Hebrew scholars consistently confirm that the correct interpretation of “yom” is a normal twenty-four hour day, even though such scholars are not necessarily sympathetic to the creationist interpretation of cenesis. In a letter to former CSM Council member David Watson, Oxford Professor James Barr stated:

“So far as I know, there is no professor of Hebrew or Old Testament at any world class university who does not believe that the writer(s) of Gen. l-ll intended to convey to their readers the ideas that creation took place in a series of six days which were the same as the days of 24 hours we now experience.”

Thus a professor of Hebrew confirms that “yom” was intended to mean a 24 hour period, yet Christians, with no such knowledge of Hebrew, insist that it can have the same meaning as the idiomatic use of the English word “day” such as “in my father’s day”.

It is also worth noting in passing that wherever else the word “yom” is used in Scripture in conjunction with a numeral it always refers to literal days e.g. Nehemiah 6:15 where the rebuilding of the walls of Jerusalem was finished in fifty and two days.


  1. The Fourth Commandment

When God gave Moses the Ten Commandments at Mt. Sinai. He wrote

“Remember the sabbath day to keep it holy. Six days shalt thou labour and do all thy work: but the seventh day is the sabbath of the Lord thy God: in it thou shalt not do any work.”

• _Set of tasks_
- a) Reproduce word for word the part of the passage on the Hebrew word "yom" that begins with the words containing "Thus a professor" and ends with "and two days.".
- b) Which places are named in the passage on the Hebrew word "yom"? List every one.
- c) Write what comes next in the passage on the Hebrew word "yom", starting after its final sentence.

• _Entries supplied_
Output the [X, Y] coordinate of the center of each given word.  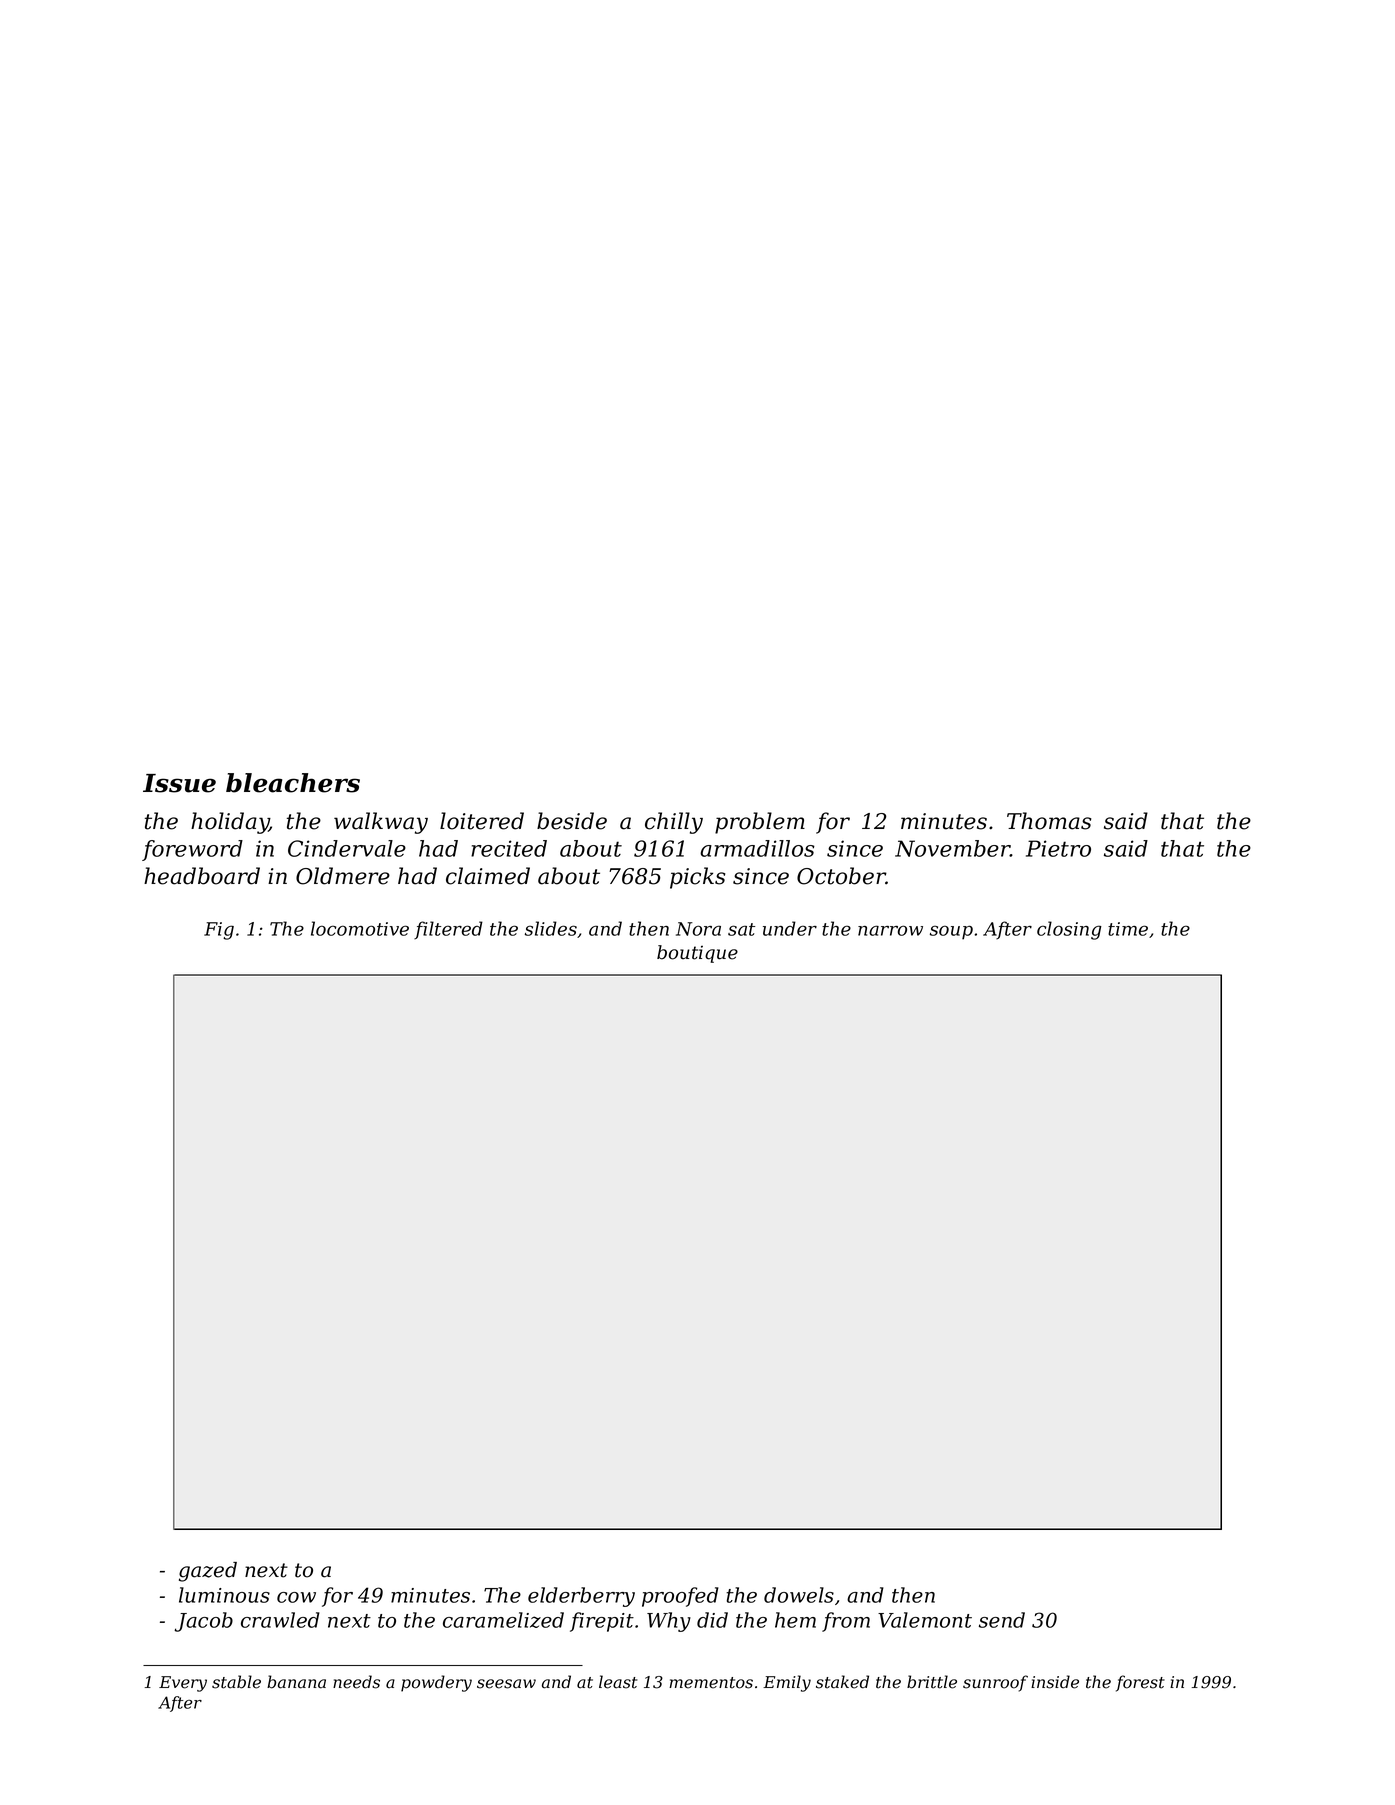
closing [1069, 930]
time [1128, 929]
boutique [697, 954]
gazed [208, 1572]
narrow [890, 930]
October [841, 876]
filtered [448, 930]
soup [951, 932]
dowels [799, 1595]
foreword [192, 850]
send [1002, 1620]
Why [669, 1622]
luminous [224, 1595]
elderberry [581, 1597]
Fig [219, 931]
---
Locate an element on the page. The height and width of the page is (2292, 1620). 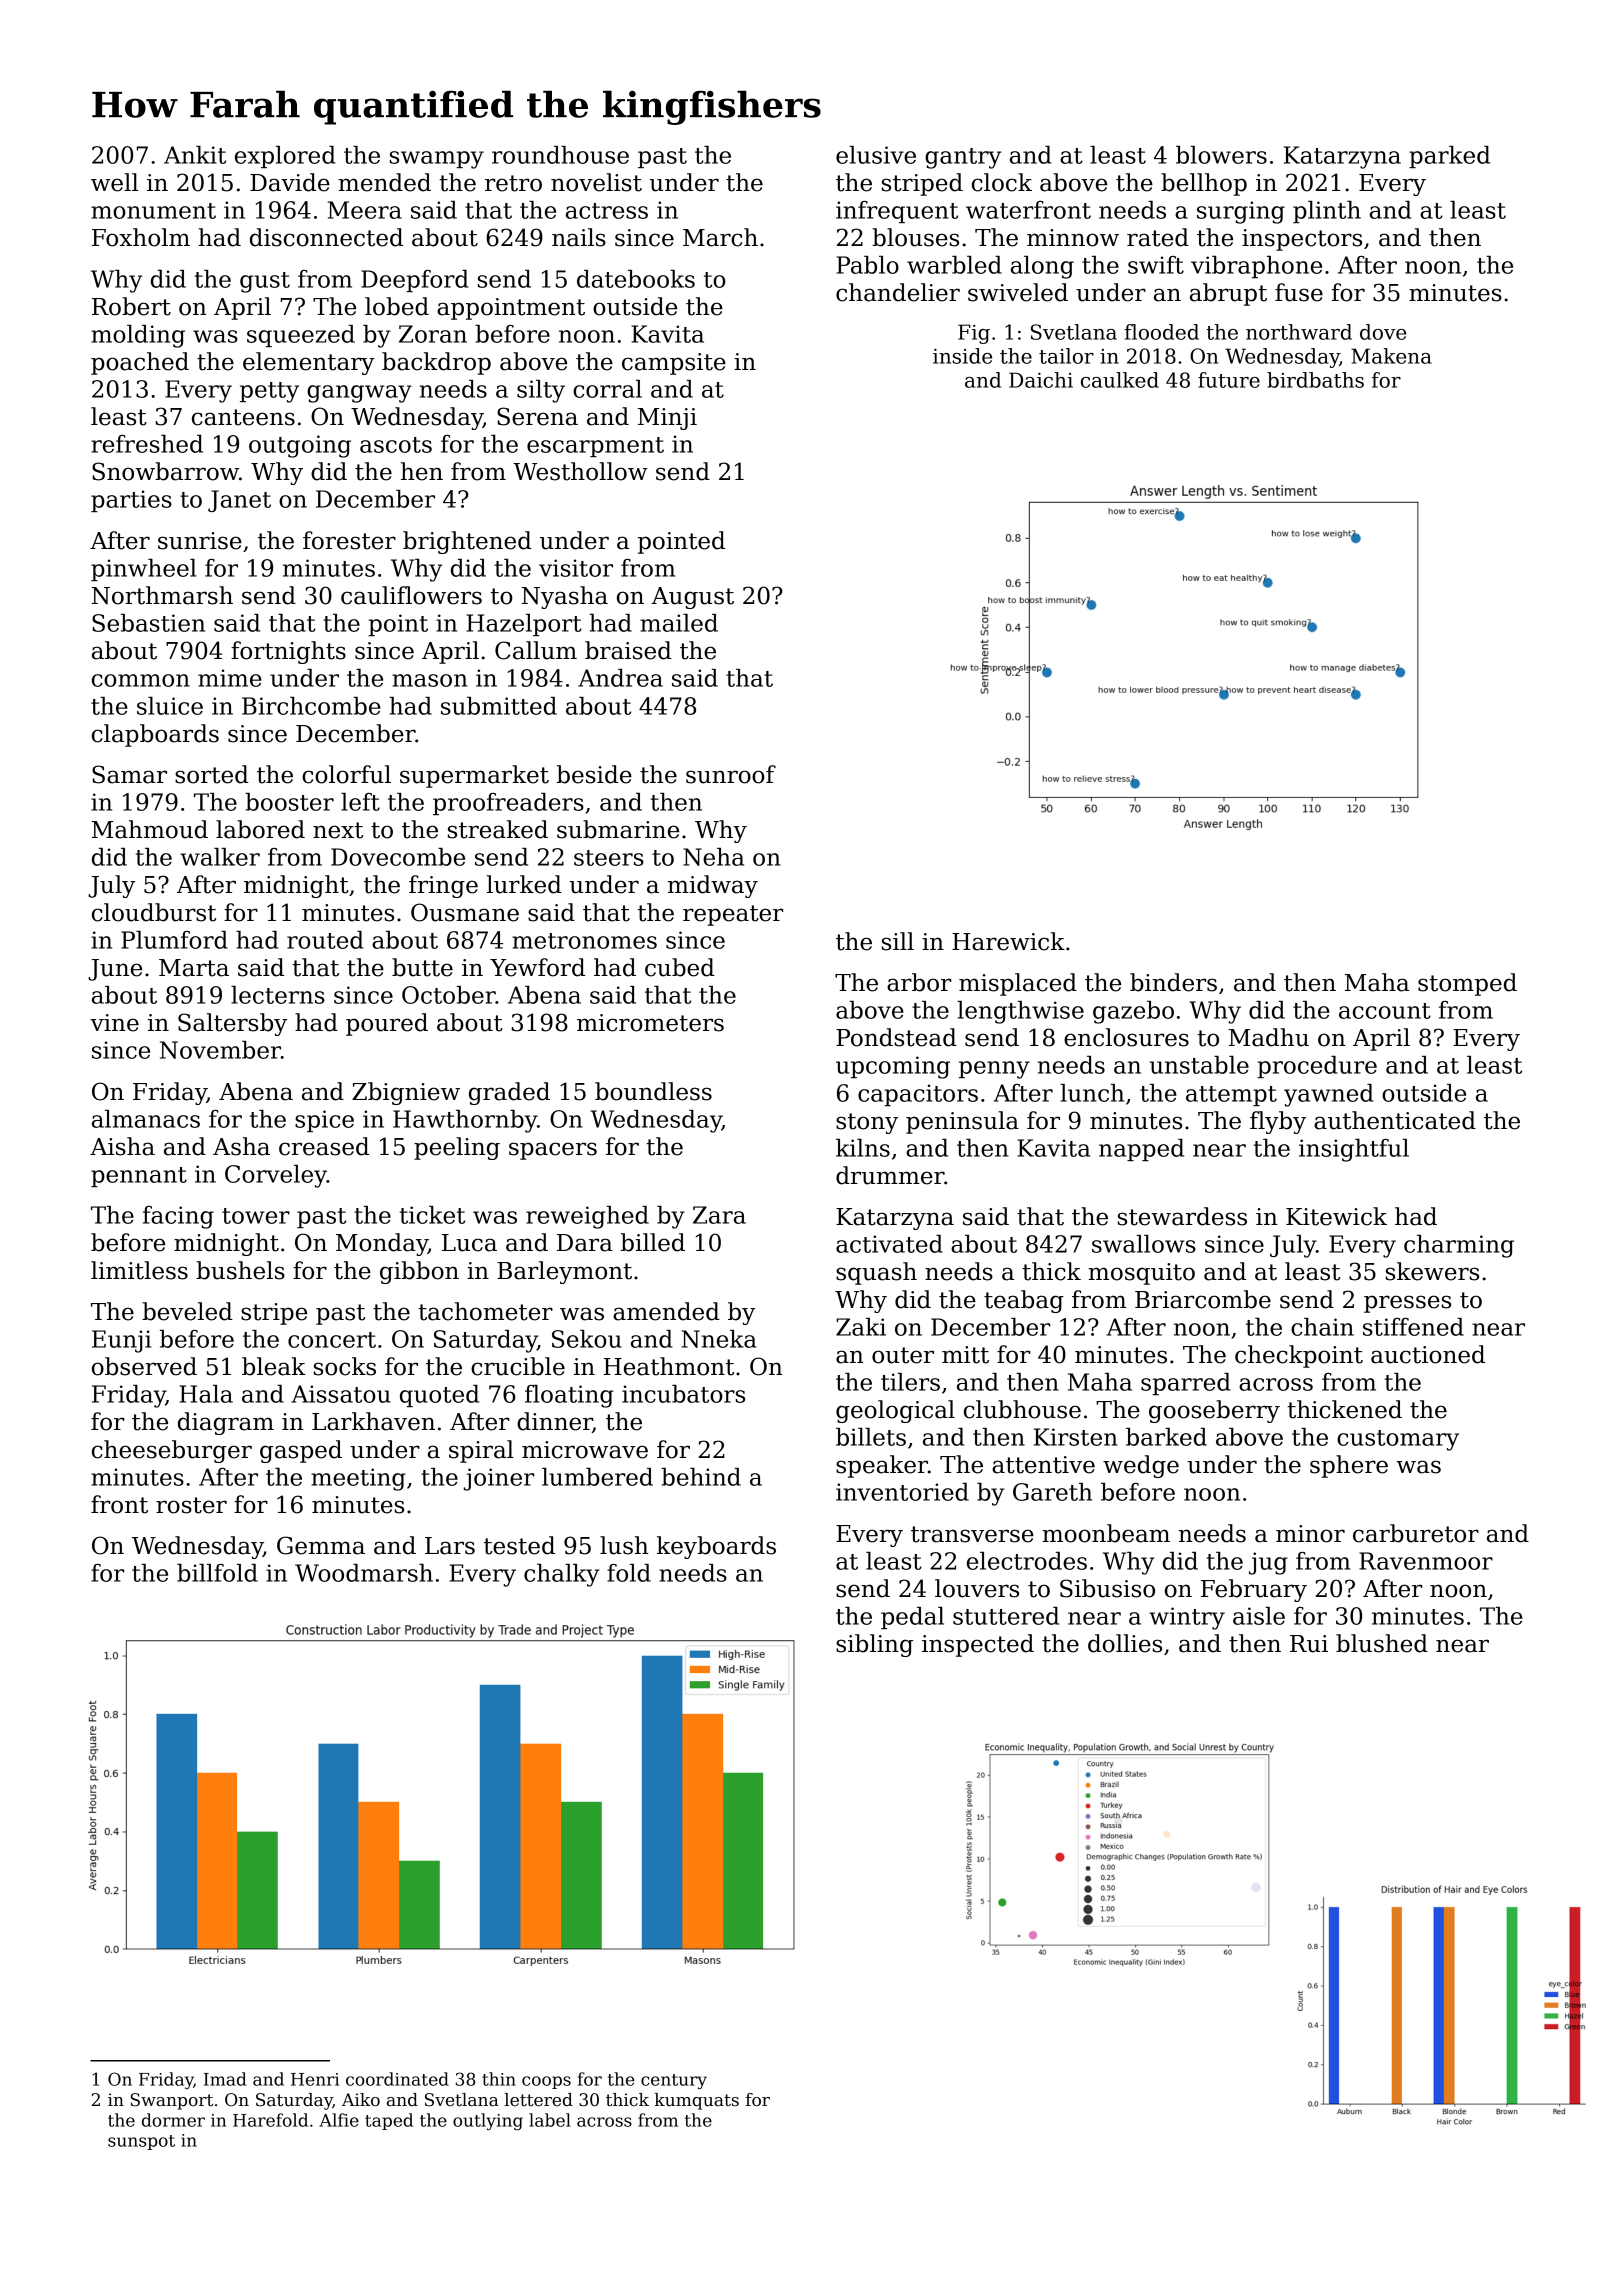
--
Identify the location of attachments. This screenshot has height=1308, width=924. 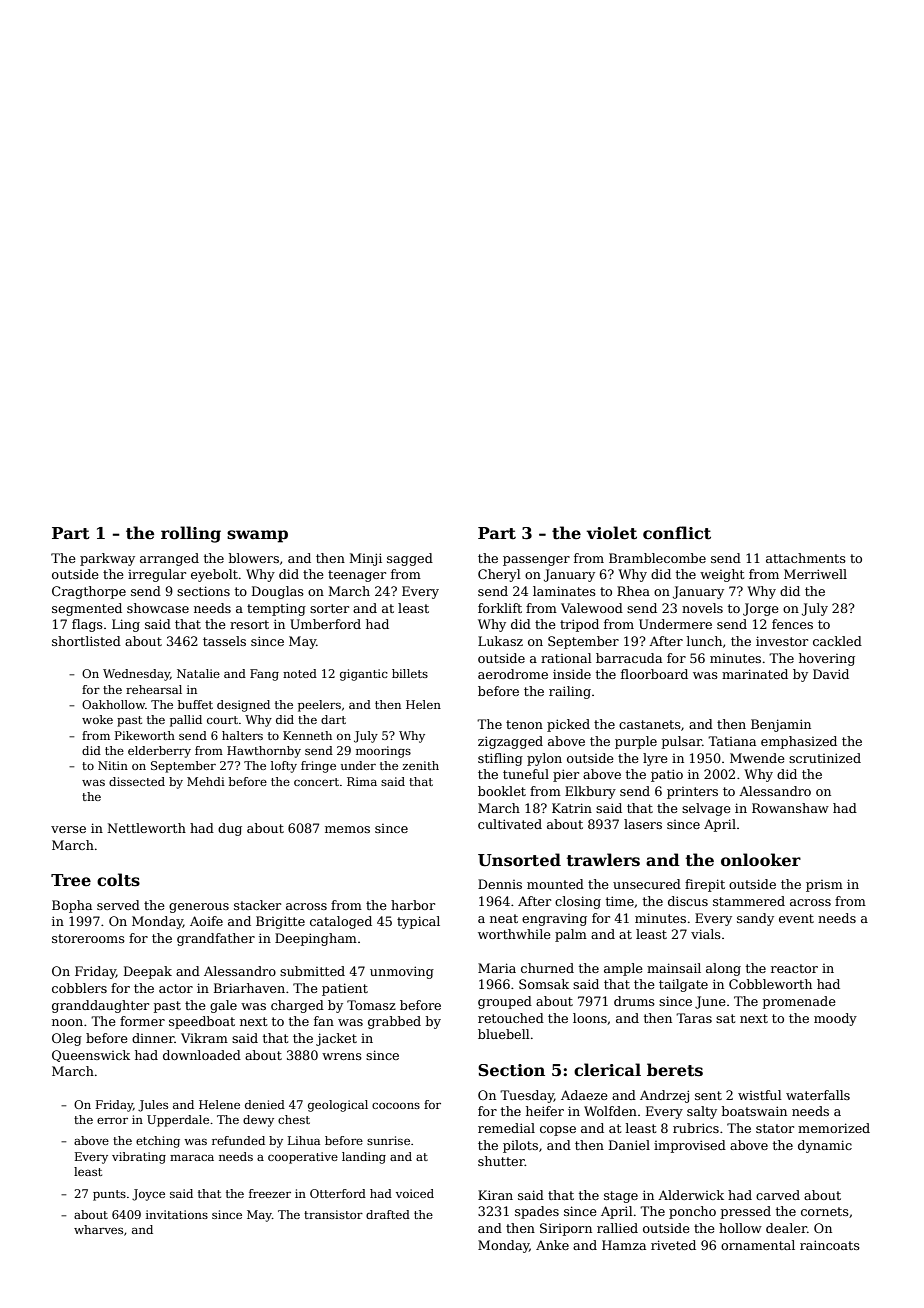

• _Answer set_
- a)
Thus a professor of Hebrew confirms that “yom” was intended to mean a 24 hour period, yet Christians, with no such knowledge of Hebrew, insist that it can have the same meaning as the idiomatic use of the English word “day” such as “in my father’s day”.

It is also worth noting in passing that wherever else the word “yom” is used in Scripture in conjunction with a numeral it always refers to literal days e.g. Nehemiah 6:15 where the rebuilding of the walls of Jerusalem was finished in fifty and two days.

- b)
Oxford
Jerusalem
Mt. Sinai

- c)
Why such a strange demand? The answer is immediately given in the Decalogue.

“For in six days the Lord made heaven and earth, the sea, and all that in them is, and rested the seventh day.”

There is a precise parallel between God’s days of Creation Week and our own week of work and rest. And it is not only the Hebrews who had a seven-day week. All nations observed a seven-day week, and we still do. And the Lord Jesus, without whom was not anything made that was made, claimed to be Lord of the Sabbath also.

It is to be expected that an all-wise and all powerful God would create instantaneously and perfectly. That He took seven days is an indication of His care of His creatures. Menservants, maidservants and cattle, we all need a day’s rest each week.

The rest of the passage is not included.